I like the idea of smaller, even hall in the wall, independent restaurants so I am not too sad some of these big restaurants are going in that direction now with the closing since pandemic. 

#4 Posted : Saturday, January 20, 2024 3:13:06 PM(UTC)
When my Mother was growing up in a Central Washington College town (think born 1915), they had no refrigerator and hence no cold meat storage. So, Sunday dinner, with meat, was always at the New York Cafe, which despite its name was a Chinese restaurant. As regulars, they were not limited to the menu but rather ate a mix of American-Chinese and Cantonese Chinese food. When I think of childhood Chinese, that is what I think of - the best of American-Chinese and authentic Chinese. Although the restaurant changed its name in the 1980's to reflect its cuisine, the restaurant is still in business. On the other hand, about a decade ago, I was a guest at a Maryland Chinese-American restaurant and found their mu shu pork unrecognizable.
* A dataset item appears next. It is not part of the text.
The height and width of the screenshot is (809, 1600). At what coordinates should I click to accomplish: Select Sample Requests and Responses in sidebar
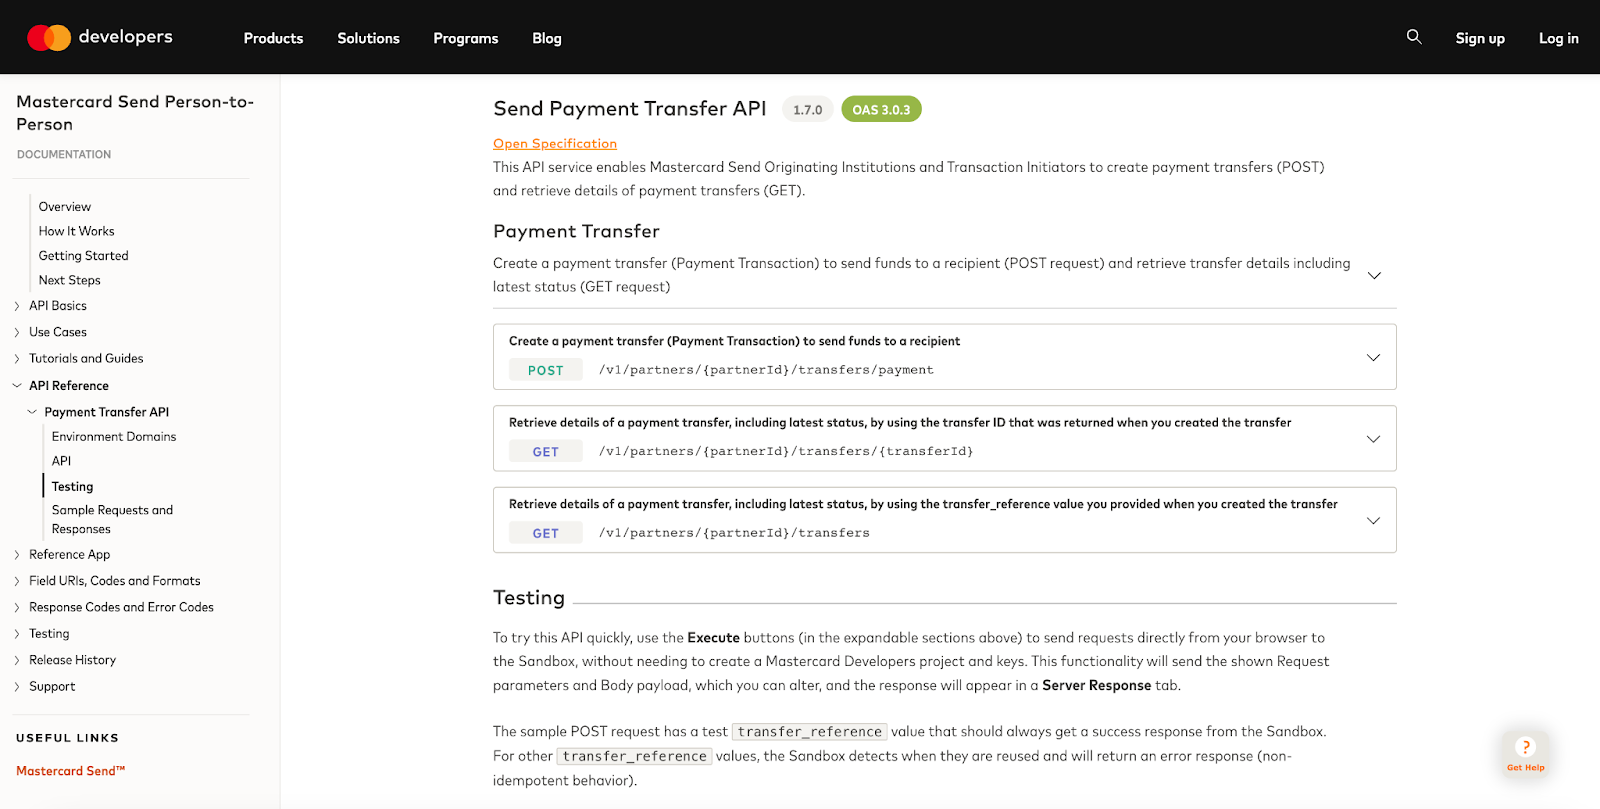(x=112, y=519)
What seems to be a growing source of good ethnic food here are small order-at-the-counter specialty restaurants and, of course, food trucks.
#5 Posted : Saturday, January 20, 2024 3:20:49 PM(UTC)

The return of pull food carts even before the motorized.  They were very much near all the train stations outside metro Tokyo stations growng up. The last time I saw one was about 1995.  now too many Stabahs all over Tokyo.  

#6 Posted : Sunday, January 21, 2024 12:05:24 PM(UTC)

I live in the Seattle area and we are blessed with a diversity of food. Within 5 miles of my house I have an excellent Asian and Indian grocery stores. I love shopping in these stores and frequently stop there as their selection and quality of fresh herbs can’t be beat and you get 4 or 5 times the amount of those tiny packages at the grocery store for the same price. As restaurant prices have skyrocketed there are so many excellent ethnic restaurants that are great values. We have favorite dim sum spots, a dumpling spot and our favorite Thai restaurant in Northern Thai. We are lucky!